Bring your fun bones!

Monday, June 20, 2011

Grounded



Monday June 20 2011

"kree-kree-Kree-Kree-KREE-KREE-KREE-KREE!" Swoop!


Finneas and I were riding back to our home canyon after marking trail for next weekend's Cheap Thrills ride, when, approaching the trail down off the ridge, we saw an agitated prairie falcon, screeching and diving at something on the ground just out of sight over the ridge. It was making enough of a commotion that Finneas noticed and watched it.

Must be another raptor? Or a coyote? Something eating its young? (Prairie falcons nest on cliffs, not on sagebrush-covered ground, and the nearest cliffs were 3/4 mile away.)

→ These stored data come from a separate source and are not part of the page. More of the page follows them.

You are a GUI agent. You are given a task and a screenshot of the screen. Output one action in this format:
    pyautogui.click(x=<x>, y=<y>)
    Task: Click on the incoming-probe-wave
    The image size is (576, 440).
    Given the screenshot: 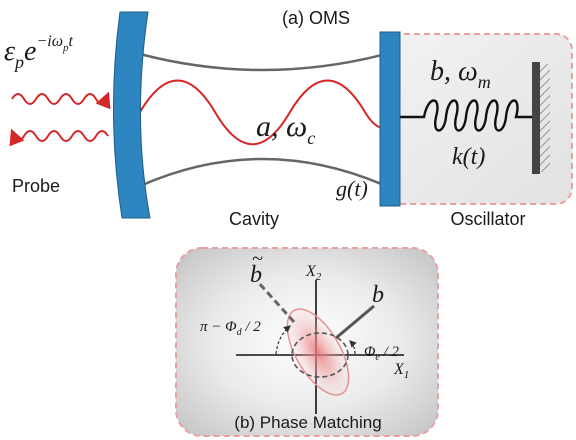 What is the action you would take?
    pyautogui.click(x=61, y=100)
    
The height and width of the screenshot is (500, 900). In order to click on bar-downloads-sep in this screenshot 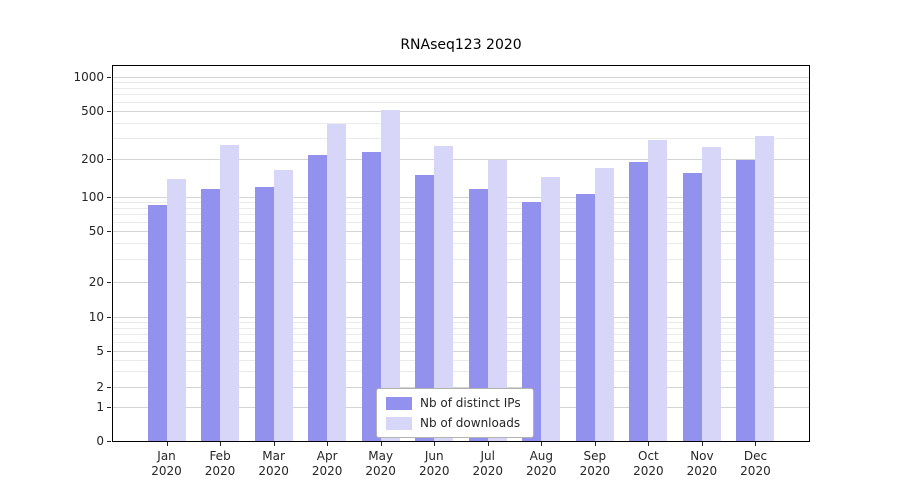, I will do `click(604, 304)`.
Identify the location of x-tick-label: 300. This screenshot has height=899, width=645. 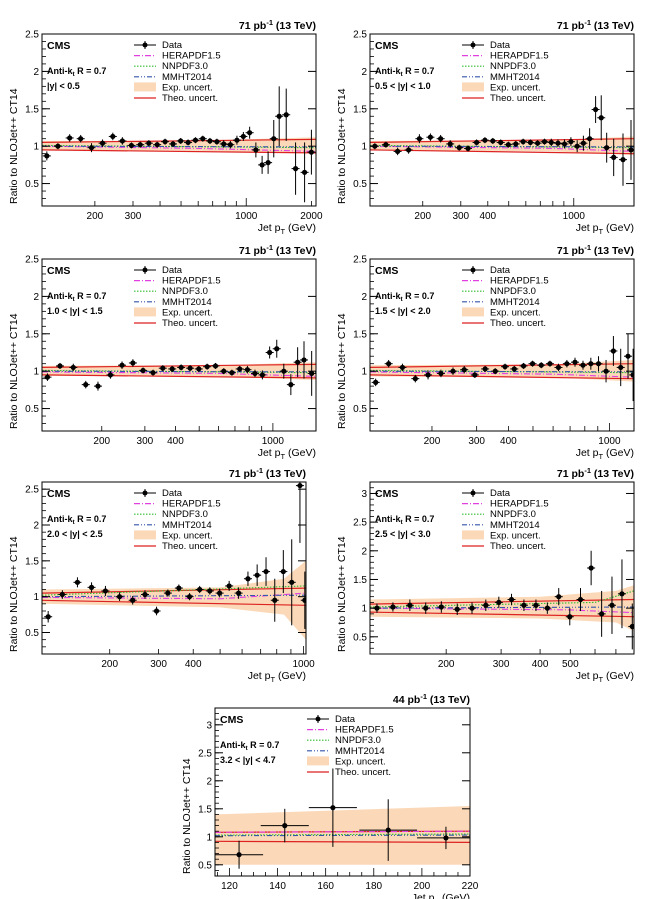
(146, 442).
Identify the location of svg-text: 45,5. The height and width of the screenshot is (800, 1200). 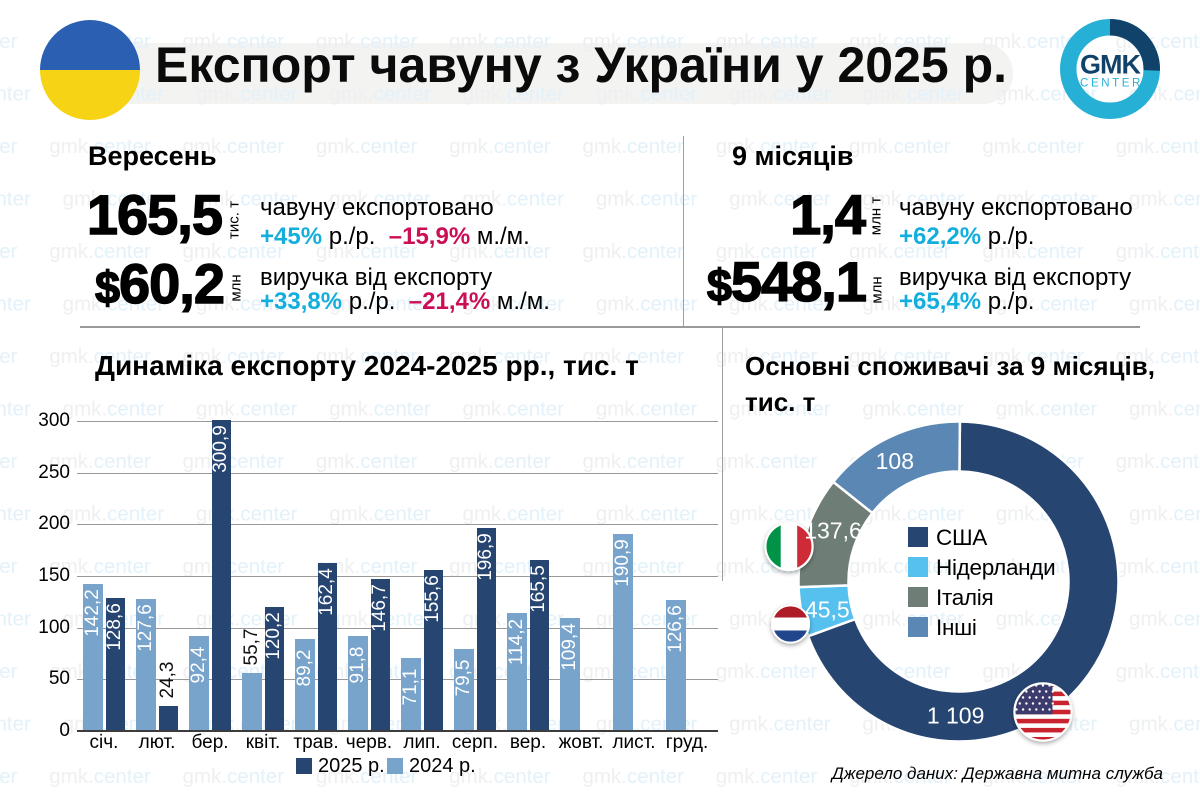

Finneas and I walked to the edge of the rim and stood there looking down and watching. We didn't see anything, but here came the falcon again, "kree-kree-Kree-Kree-KREE-KREE-KREE-KREE!" Swoop! on the sage-covered slope below us.

The falcon's claws grazed a sagebrush - and something flopped up - an owl - a juvenile Great Horned Owl! It disappeared behind the sagebrush again, but I could just see his feathers. Finneas was snorting because he'd seen not a bird but a monster. He was sure we should flee, but I made him stand there with me a while to watch. Was the owl hurt?

The prairie falcon flew to another ridge, still screeching, then shortly he made another round and dive-bombed at the owl. It flapped and jumped again, but stayed put.

We left, so as to not stress it more, but I worried about it. Why was this owl on the ground, far from the nearest tree (about a half mile), and farther still from his likely nest spot (about 3/4 mile at the least), from which he probably fledged over a month ago?

Then I remembered Steph saying two days earlier, she and Judy had seen a hawk yelling at and chasing an owl - on the ground, very near here, but she was pretty sure the owl had flown off the ground and toward the canyon. Was this the same owl? Was he injured? Lost? Abandoned? What's he doing out here on the ground in the daylight again?


Later in the day I went out prepared for an owl rescue, and hiked back to where I'd seen the owl. I first saw the prairie falcon, chasing two Ravens; just a few minutes later, I saw two Ravens chasing an immature golden eagle! But the falcon wasn't harrassing the owl anymore - if it was still there.

I saw no sign of it - until I got within 30 feet - at which point he jumped up in the air. He was in the same spot where Finneas and I had seen him; he flapped his wings 2 or 3 times and came back down on the other side of the sage. There was no visible damage to his wings, no obvious injury that I could see.


He was probably 'grounded.' I'd consulted with my bird biologist friend Karen, who said the parents may have overfed it, and he's just too full to fly. Just his luck a prairie falcon found him because "prairie falcons HATE Great Horned Owls, because GHOs kill prairie falcon fledglings," Karen said.


I took some pictures then moved away, leaving him alone. He was panting from the heat and I didn't want to stress him more by staying too long or getting closer. I worried about him, but I probably didn't need to, because Mother Nature was taking care of him. The desert-colored owl blended perfectly with his surroundings, and unless something like an eagle flies within a few feet of him, or a coyote passes within a few feet of him, they'll never see him. I was just lucky I got to.